Saturday morning brought our departure from Dar and flight to Tabora — quite a dramatic change. We left the hustle and bustle of the crowded port city and landed in quite the pastoral land of green. Holly met us at the airport, and we caught a ride with one of the Alliance One drivers to the house to drop off our bags before heading into town. (Still working on getting the keys copied…)

Things definitely move at a different pace here in Tabora. Mornings are very busy, with meetings with all of the various forces we’re trying to somehow tie together, including the mobile phone companies here, Alliance One, and the kind volunteers and staff at HAPO, a school for orphans of HIV/AIDS at which we’re spending some time teaching computer classes. Then, lunch and the heat-of-the-day afternoon siesta, when things slow down significantly. Evenings tend to be very laid back, with dinner and then social time with the volunteers and the locals.

Our research, all couple days of it, has been going remarkably well. Meeting with mobile phone companies will hopefully yield data on distribution, usage, and options for making mass communication more affordable. What we theorized is showing itself to be pretty much true — while computers are still more or less prohibitively expensive, mobile phones have become incredibly popular over the last couple of years here, with a remarkably high rate of usage. If we can get our hands on some more concrete data, we can match that up with data from Alliance One regarding their farmers, and really get things going.

Communication with farmers now is difficult at best. Most communication between the company and the farmers is done via cooperatives called primary societies, which handle the distribution of inputs (fertilizers, seeds, etc.), education, and the sale of the harvested and cured tobacco. To get information from the company, farmers must travel as much as 8 or 10 hours by bicycle or, if they’re lucky, vehicle, not even knowing if what they need will be there when they arrive. They spend the night there, then must spend another day traveling back, sometimes emptyhanded. To get payment for their crop, farmers or their representatives from primary societies must make what can sometimes be a several-day trip to the banks in Tabora to get the cash in a lump sum. Carrying this much money is extremely dangerous, even in a place as peaceful as Tabora, and so they either hide the money all over their bodies and make a mad dash back home, or, as occurs more often, spend it all on sundry things here in town and then return home, as broke as when they arrived.

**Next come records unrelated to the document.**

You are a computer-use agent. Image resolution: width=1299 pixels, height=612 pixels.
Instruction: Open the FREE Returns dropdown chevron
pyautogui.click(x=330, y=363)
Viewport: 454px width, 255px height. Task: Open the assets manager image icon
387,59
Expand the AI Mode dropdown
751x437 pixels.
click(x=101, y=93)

Obviously, these problems are pretty big ones, and so we are just beginning to explore possible solutions. The expanded use of mobile phones, combined with mass messaging services to distribute information on pricing, payment, planting, or other essentials, is one promising option. Another idea from Alliance One, to solve the issues of payment, is encouraging investment in things like cattle or other livestock, so that the farmer, rather than spending his money on unnecessary things, can make a long-term investment that can serve as a safety net in the event of a bad year for tobacco. Alliance One is already undertaking a project like this called the Oxen Project, wherein investments are made into oxen and carts to allow for increased efficiency with work in the fields and easier transportation of inputs from and tobacco to the primary societies. More info about this project will be forthcoming, as we’ll be going to check out the demonstration areas in the next few days.

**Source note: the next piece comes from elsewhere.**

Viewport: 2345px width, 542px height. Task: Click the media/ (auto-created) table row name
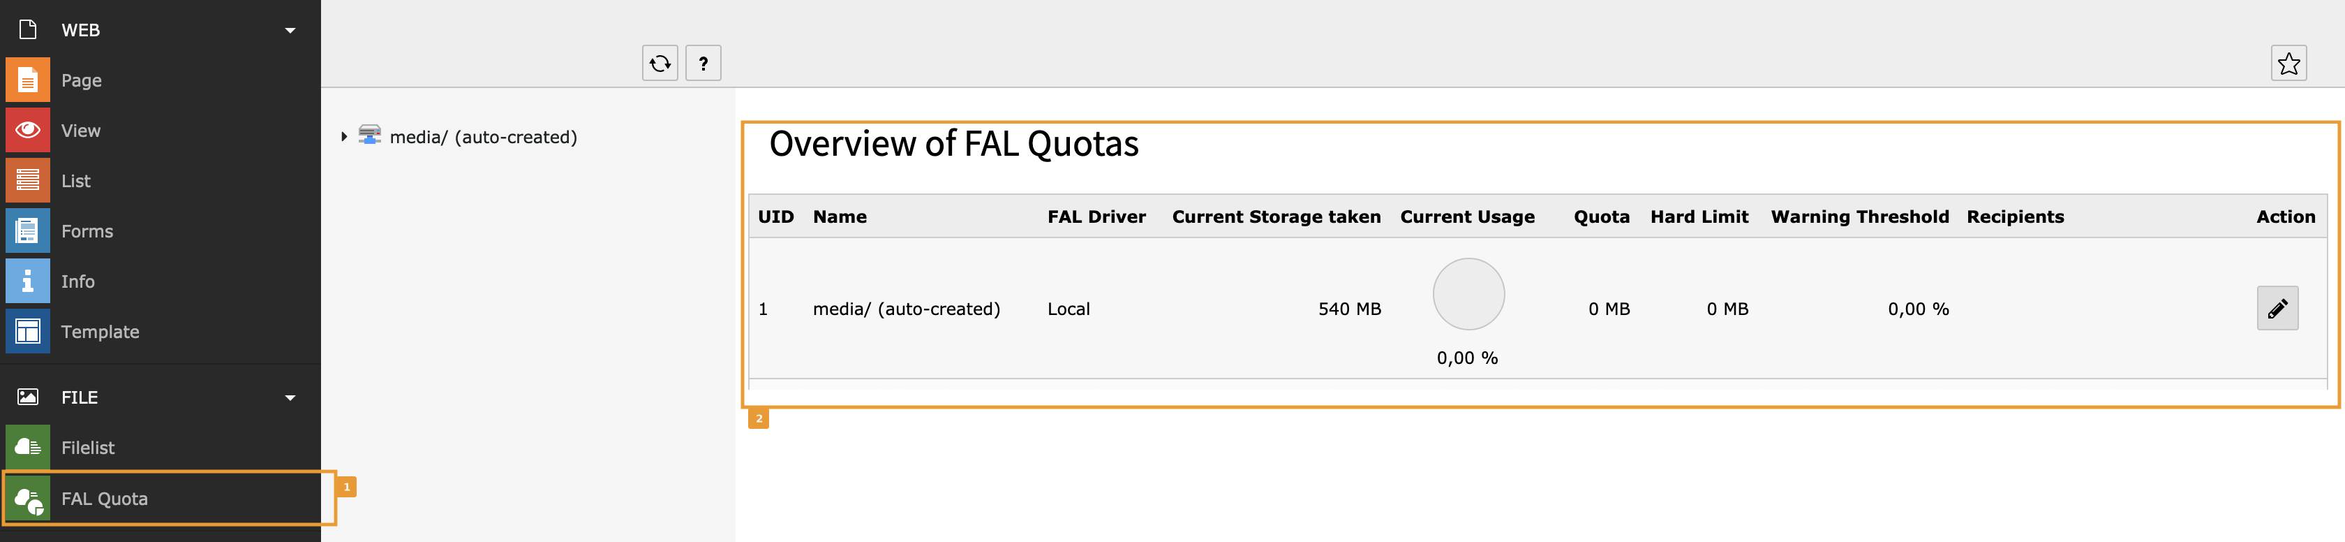906,309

However, these options rely heavily on motivating the farmers and educating them, so we still have a lot of footwork to do, speaking directly with them and finding out their needs firsthand. In the next few weeks, we’ll be visiting farmers at the tobacco markets throughout the Tabora region, interviewing them and finding out what kinds of information and services they need and what would be absolutely useless to them. Throwing useless technology at a problem rarely does anything but create rust heaps, but careful research and the concentrated use of certain technologies could dramatically improve the lives of these farmers in this beautiful part of Tanzania.